Do you have a favourite PHP tool?

That’s a tough question. My favorite PHP function is strtotime() but I don’t know if that qualifies as a tool. I like the XDebug extension a lot. I do most of my coding in XEmacs but I’ve started to play around with IDEs like the Zend Studio and Komodo, so one of those might become my favorite tool sometime soon.

Your preferred platform for PHP deployment?

Apache 1.3 running on Linux. It’s stable, flexible, and you can’t beat the price tag.

Any thoughts on PHP5 you’d like to share with our readers?

If you’ve never used PHP before, now is the time to start! With PHP5, you get all of the great things about PHP 4 — comprehensive function library, incredibly easy deployment of web applications, connectivity to lots of different database programs. Plus, you get all of the goodies that the new version brings: robust Object Oriented programming support, revamped XML processing that makes it a snap to parse simple XML documents and gives you the full DOM API when you need to do XML heavy lifting, and bells and whistles like exceptions, iterators, and interfaces.

What advice would you give to anybody considering PHP as their development platform?

Make a personal or hobby project your first PHP application, something like keeping track of your books or CDs, a personal URL bookmark database, or league statistics for your kids’ soccer games. Your first app isn’t going to be perfect. It will have security problems, it won’t be as fast as it could be, the database schema won’t be optimized and so on. But that’s fine. Just get a feel for what PHP can do. Make your second project the one that matters for your job or whomever else is counting on you.

What made you start up PX?

It was definitely a case of scratching one’s own itch. When I started it, there weren’t a lot of places to look for code that someone else had written in PHP to solve a certain problem. The site gets very steady usage — it’s nice to see folks continuing to turn to it for solutions.

It’s nice to see another IT-savvy cook, do you have a particular culinary speciality?

I’m flattered that you called me an "IT-savvy cook" instead of a "cooking-savvy programmer"! I recently got a slow cooker, so I’ve been trying lots of new things in that. I also like baking and making desserts: even if something goes wrong so that the results are not cosmetically perfect, they still taste good.

David Sklar Bio

David Sklar is an independent consultant specializing in technical training, software development, and strategic planning. He is the author of Learning PHP 5 (O’Reilly), Essential PHP Tools (Apress), and PHP Cookbook (O’Reilly).

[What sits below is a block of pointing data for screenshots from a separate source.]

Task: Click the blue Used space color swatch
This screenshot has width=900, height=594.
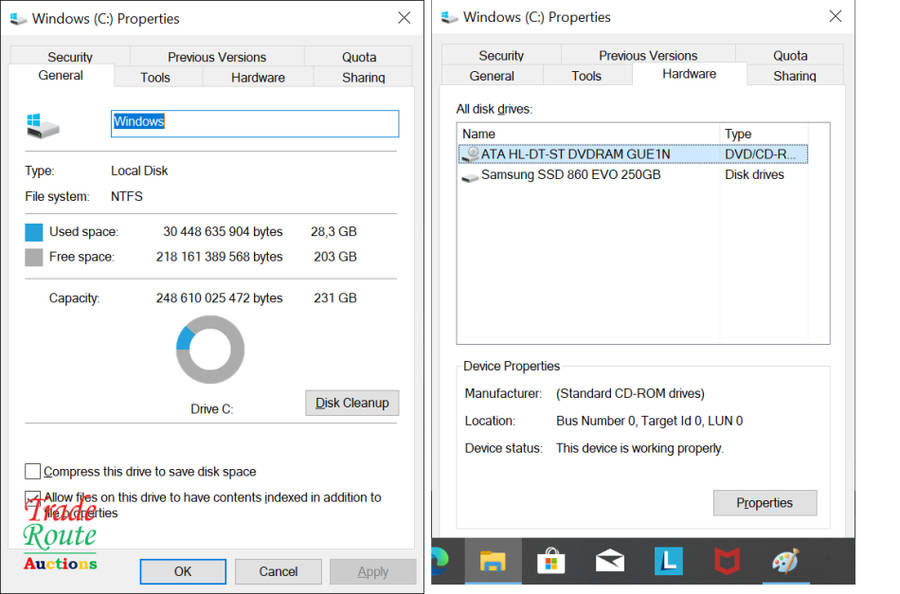Action: click(34, 232)
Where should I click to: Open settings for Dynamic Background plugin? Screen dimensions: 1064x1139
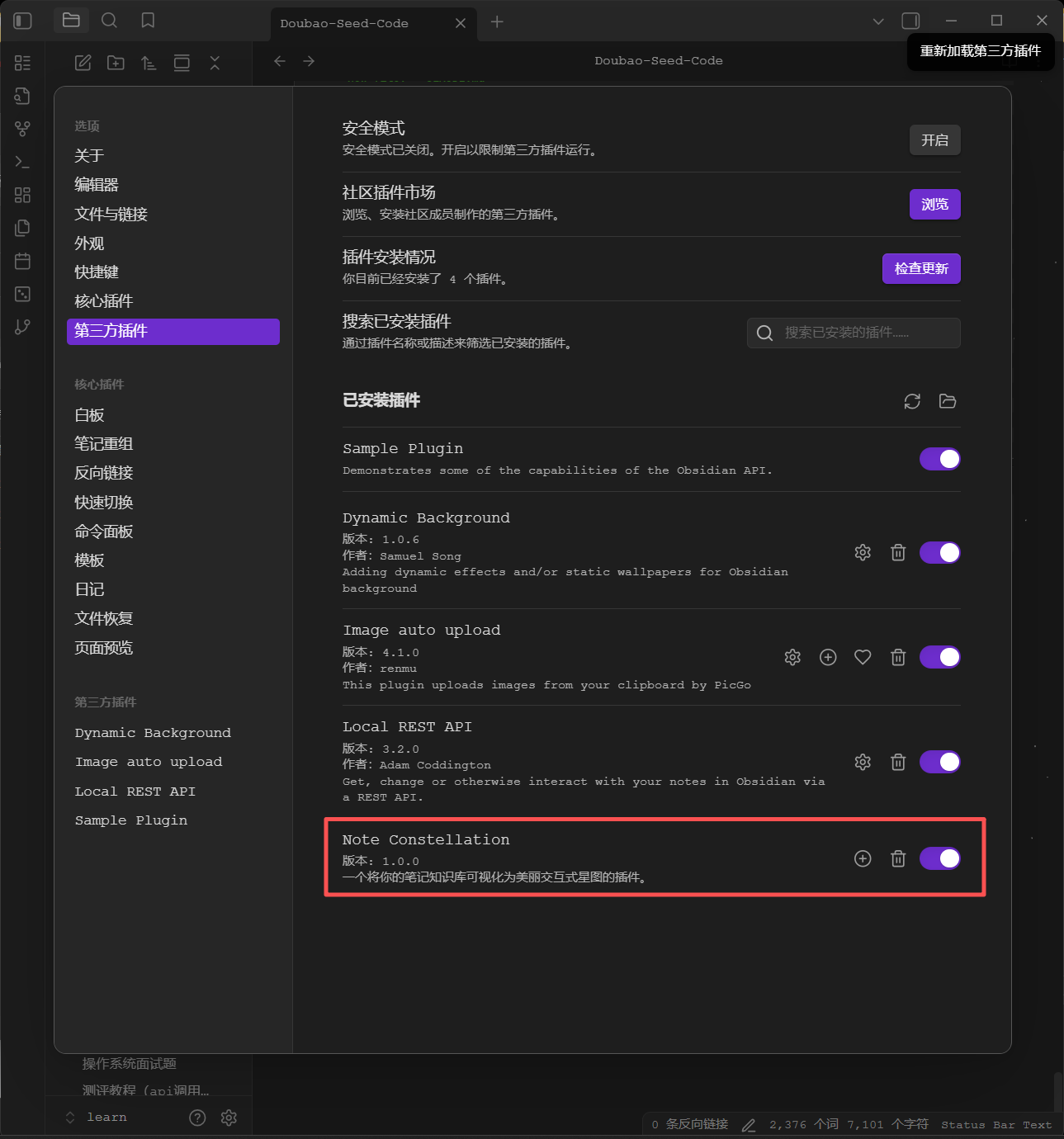click(863, 553)
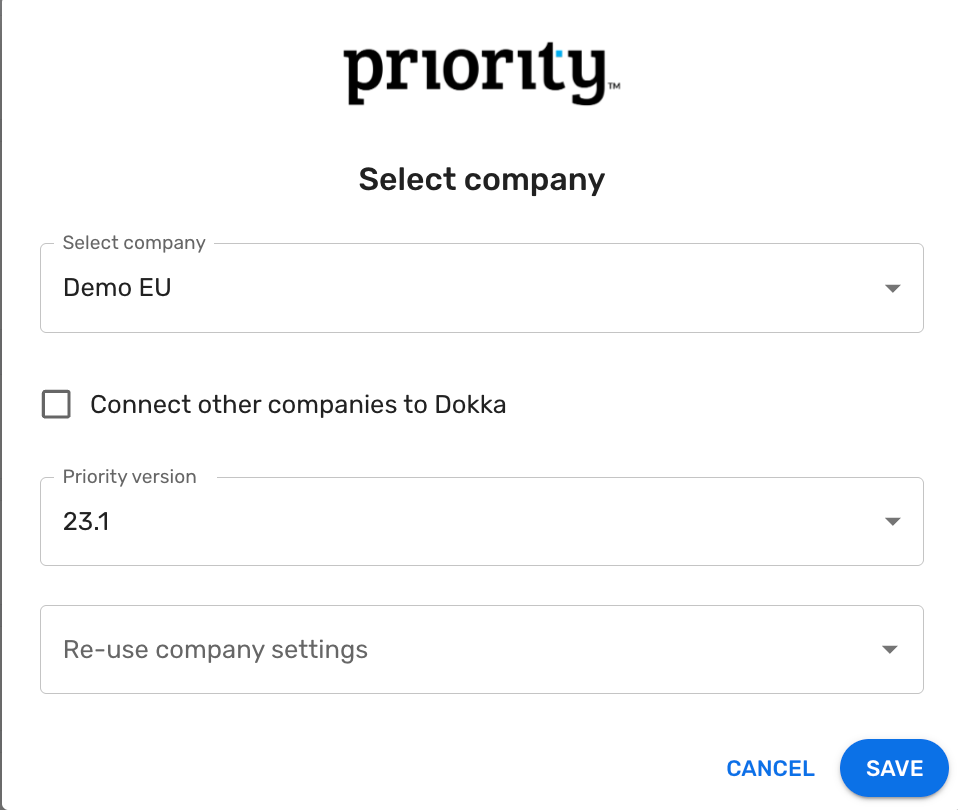This screenshot has width=958, height=810.
Task: Click the blue dot in the Priority logo
Action: click(x=561, y=52)
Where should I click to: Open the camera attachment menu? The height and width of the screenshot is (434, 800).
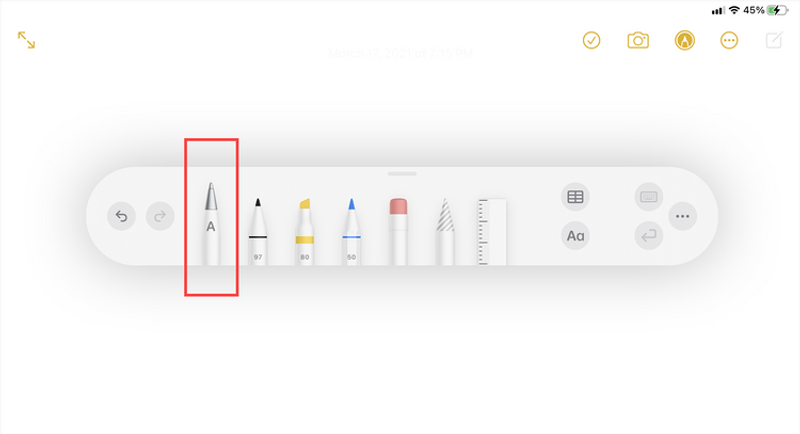tap(638, 40)
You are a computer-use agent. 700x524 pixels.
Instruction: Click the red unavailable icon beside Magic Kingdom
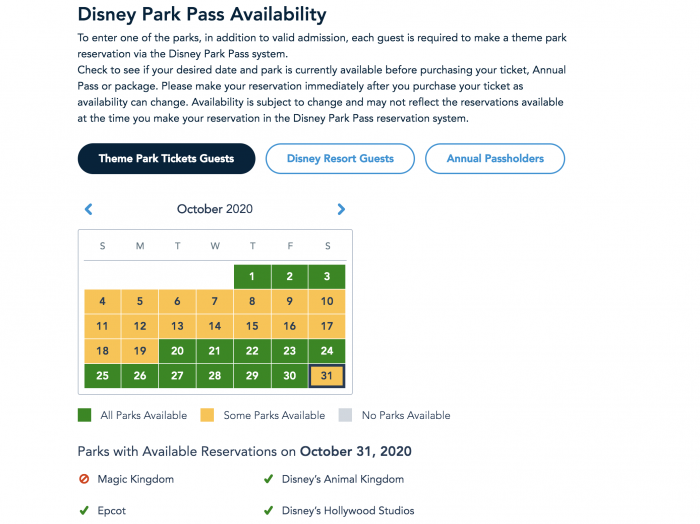pyautogui.click(x=84, y=479)
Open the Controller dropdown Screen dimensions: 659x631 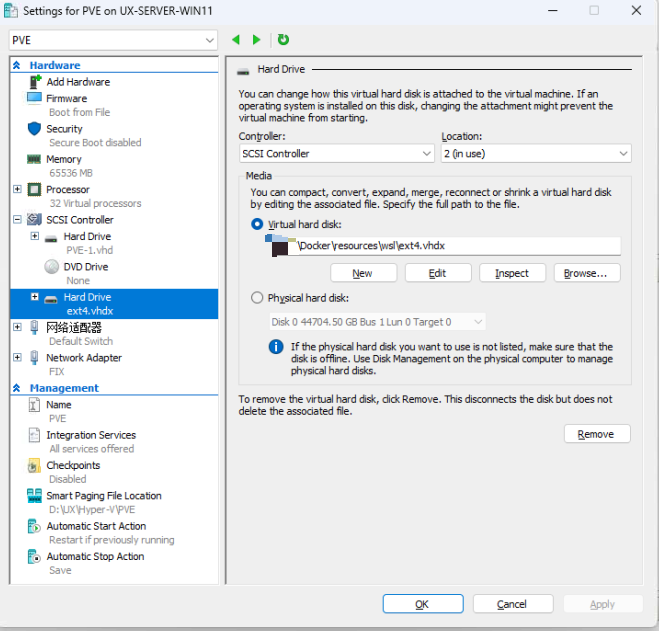click(336, 154)
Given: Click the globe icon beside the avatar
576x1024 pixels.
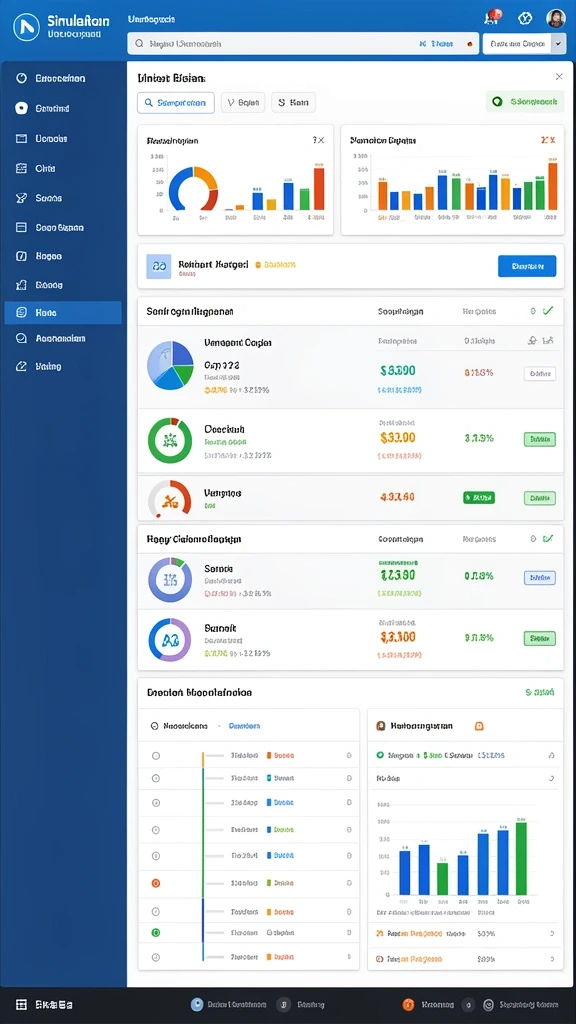Looking at the screenshot, I should (525, 18).
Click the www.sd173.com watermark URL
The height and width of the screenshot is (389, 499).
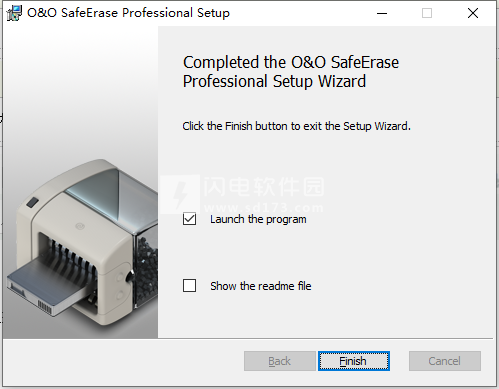pyautogui.click(x=263, y=208)
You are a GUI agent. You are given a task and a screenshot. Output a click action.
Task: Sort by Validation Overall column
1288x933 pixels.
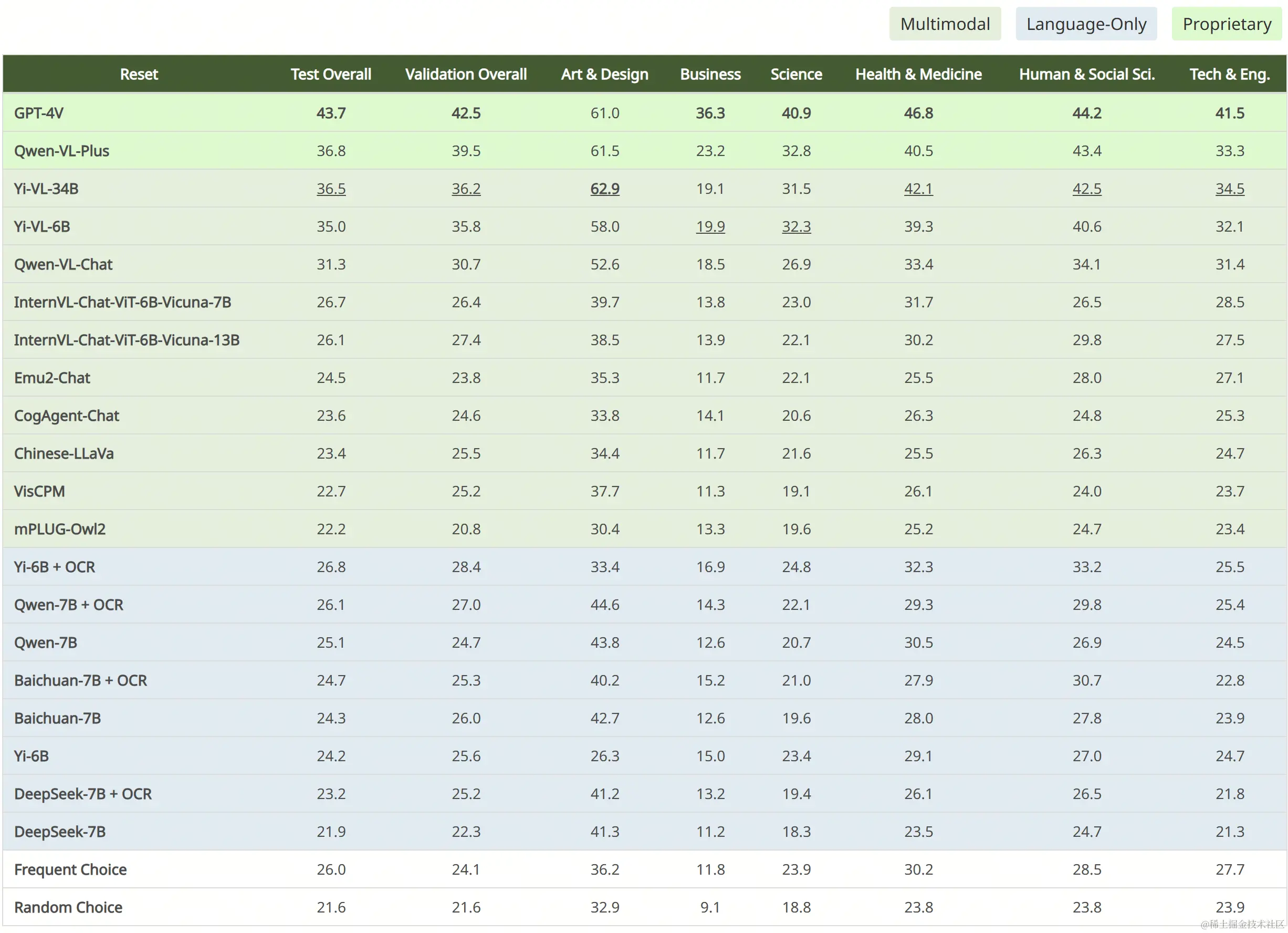[x=466, y=75]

After discovering PHP as a solution to his web programming needs in 1996, he created the PX (http://px.sklar.com), which enables PHP users to exchange programs. Since then, he has continued to rely on PHP for personal and professional projects.

David is an instructor at the New School University and has spoken at many conferences, including the O’Reilly Open Source Conference, the EGovOS Open Source/Open Standards Conference, and the International PHP Conference.

When away from the computer, David eats mini-donuts, plays records, and likes to cook. He lives in New York City and has a degree in Computer Science from Yale University.